After five days in captivity, during which he was subjected to psychological torture and mock executions, NBC News’ Chief Foreign Correspondent Richard Engel was freed last night in Syria. Engel had disappeared on Thursday along with his crew soon after they crossed the border into Syria from Turkey. Engel had been traveling with Syrian rebels when a group of about 15 gunmen “jumped out the trees and bushes" and abducted them.

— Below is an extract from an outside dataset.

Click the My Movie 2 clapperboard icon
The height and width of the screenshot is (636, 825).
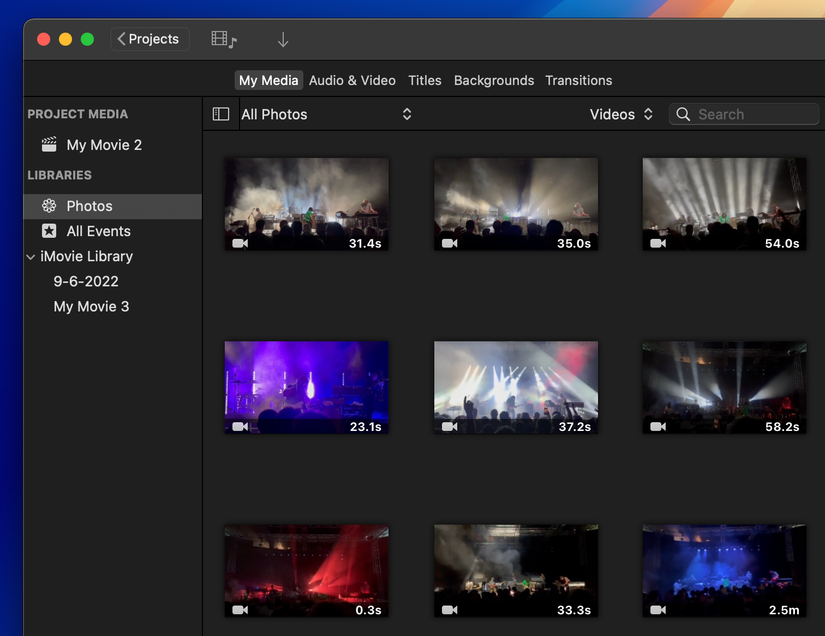point(48,144)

Engel's captors said they were loyal to the government of Syrian President Bashar Assad, and he believes they were members of the “shabiha” militia, trained by Iran’s Revolutionary Guard. "We weren't physically beaten or tortured," Engel told the Today Show this morning. "It was a lot of psychological torture, threats of being killed. They made us choose which one of us would be shot first and when we refused there were mock shootings. They pretended to shoot Ghazi [Balkiz, an NBC producer] several times."

Engel and his team were repeatedly moved from one location to the next, and transferred to other groups of captors. During one such transfer last night, en route to a Hezbollah stronghold inside Syria, Engel's captors were stopped at a checkpoint manned by members of the Ahrar al-Sham brigade, a Syrian rebel group. There was a confrontation and gunfire, which resulted in the deaths of two captors, according to NBC. The rest escaped.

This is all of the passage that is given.